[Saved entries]
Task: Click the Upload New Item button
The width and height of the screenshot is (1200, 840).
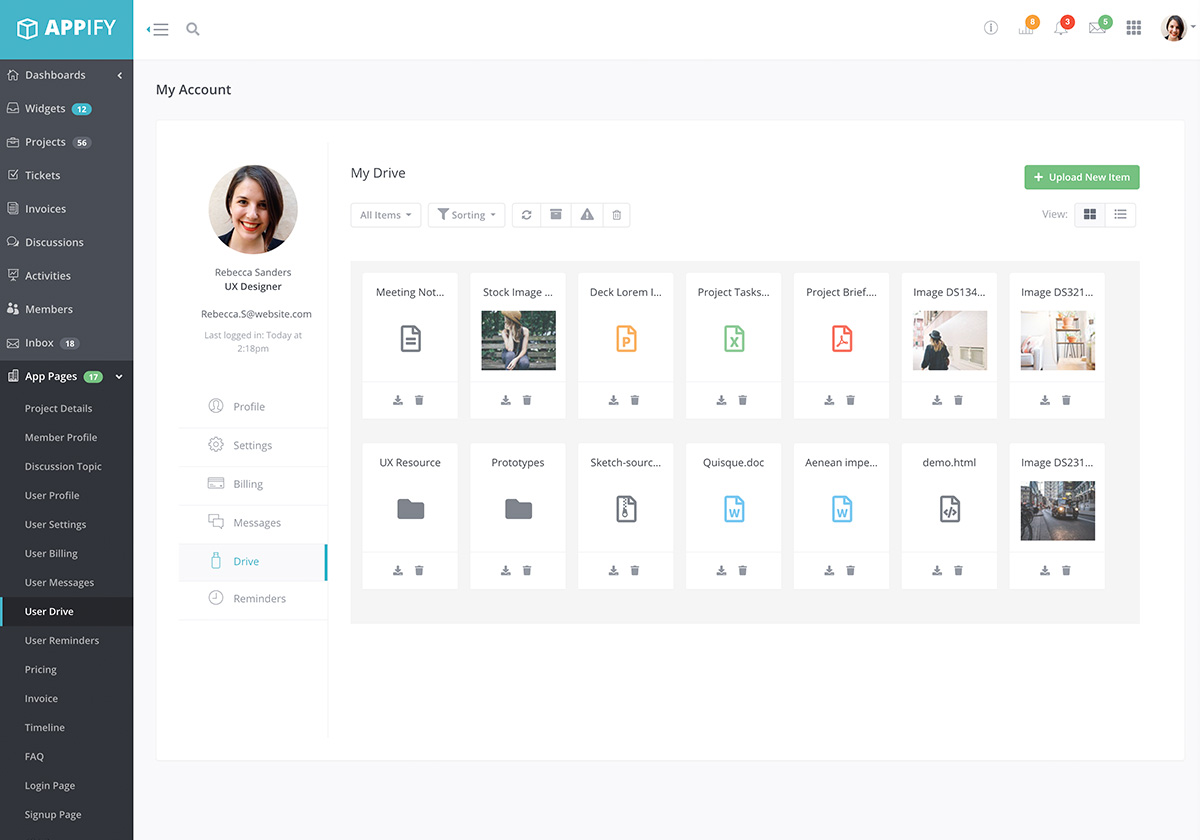Action: click(1081, 177)
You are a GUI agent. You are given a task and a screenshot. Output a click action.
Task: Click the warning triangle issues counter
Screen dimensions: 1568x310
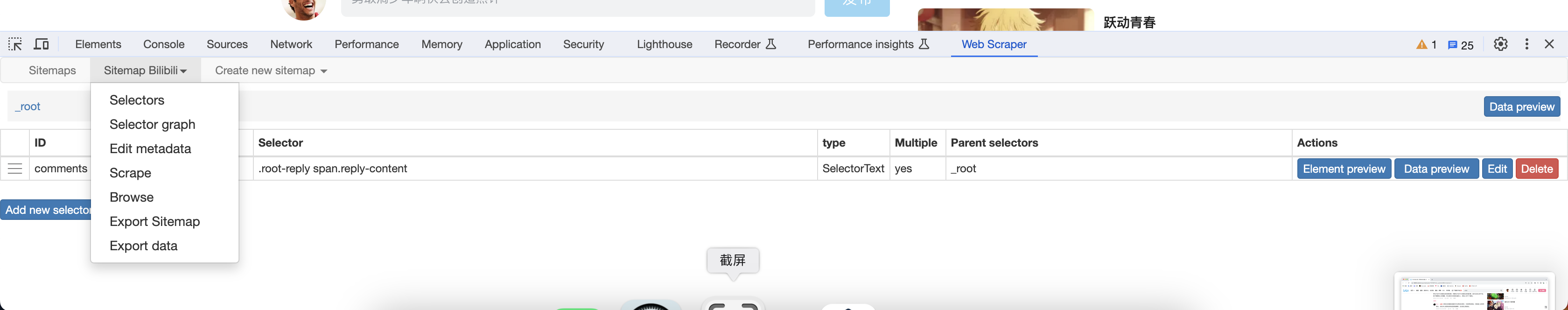click(x=1426, y=45)
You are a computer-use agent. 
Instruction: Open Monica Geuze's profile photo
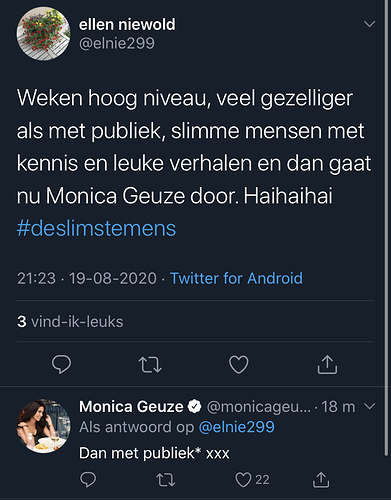coord(43,426)
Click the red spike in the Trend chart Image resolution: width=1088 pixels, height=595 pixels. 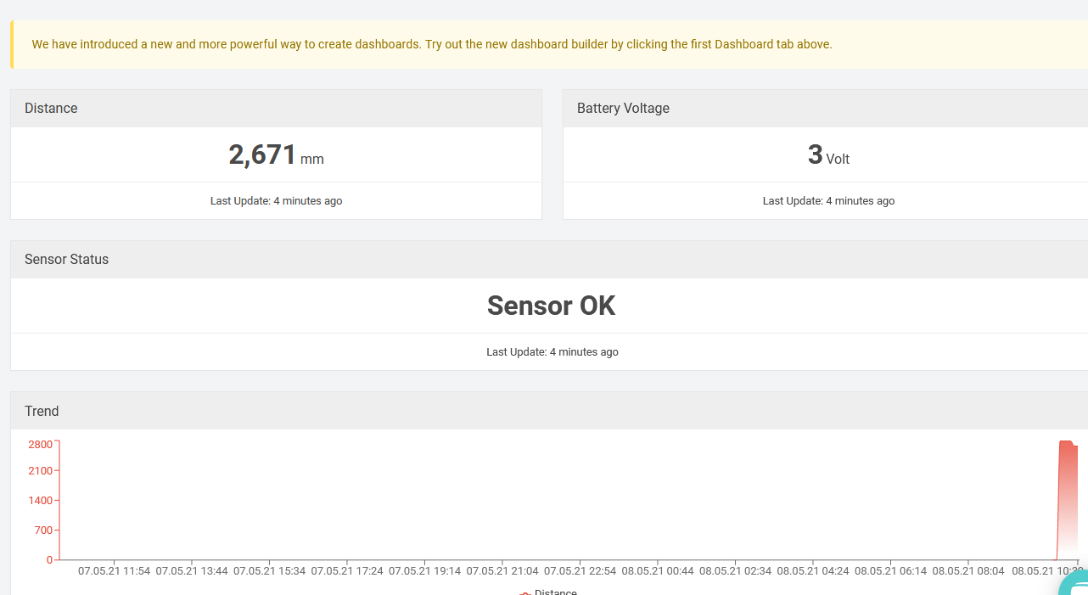1067,499
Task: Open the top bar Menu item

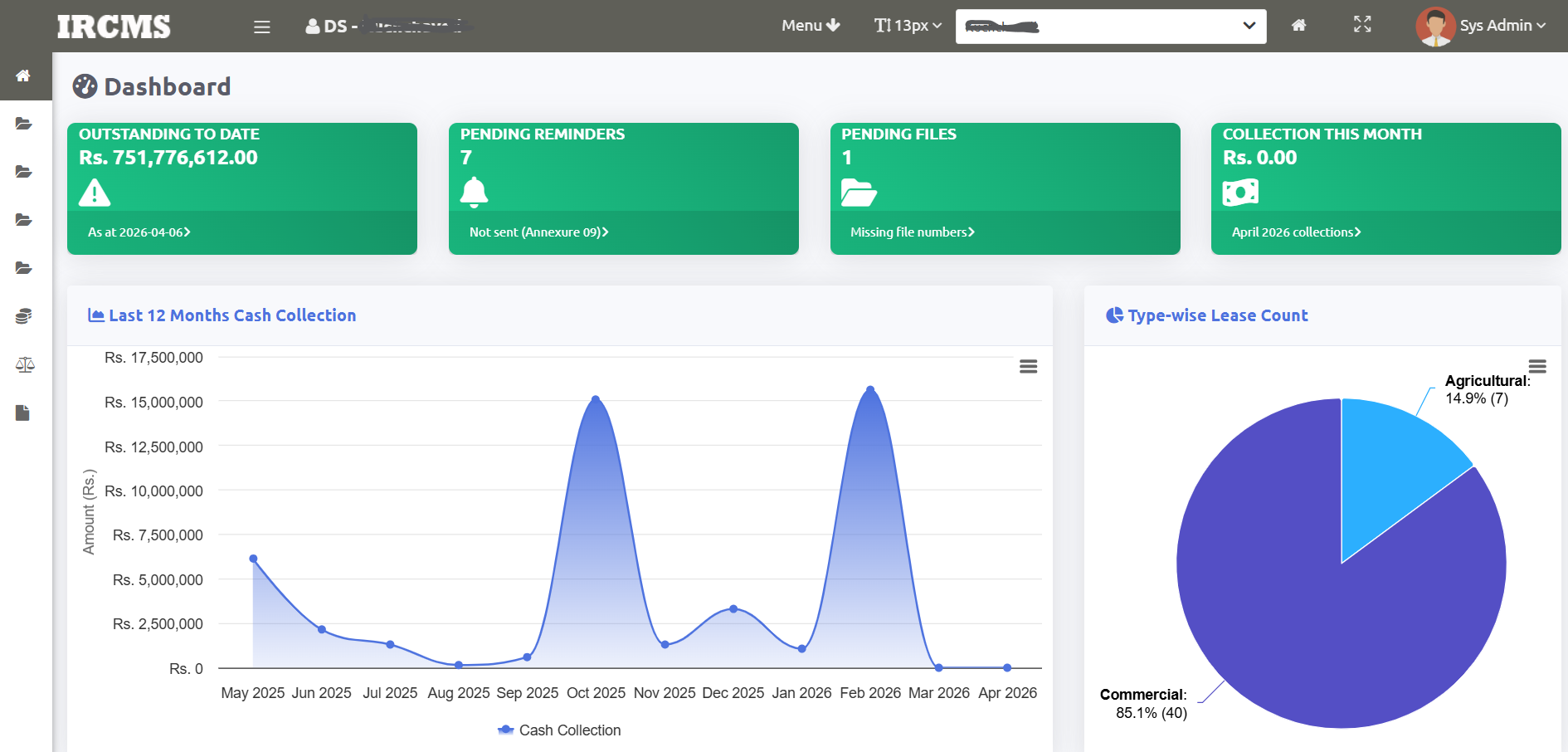Action: pos(811,26)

#### What to work on:
Return all lines in the data that include the word "agent".

#### Result of the task:
You are a GUI agent. You are given a task and a screenshot. Output a click action.
You are a computer-use agent. 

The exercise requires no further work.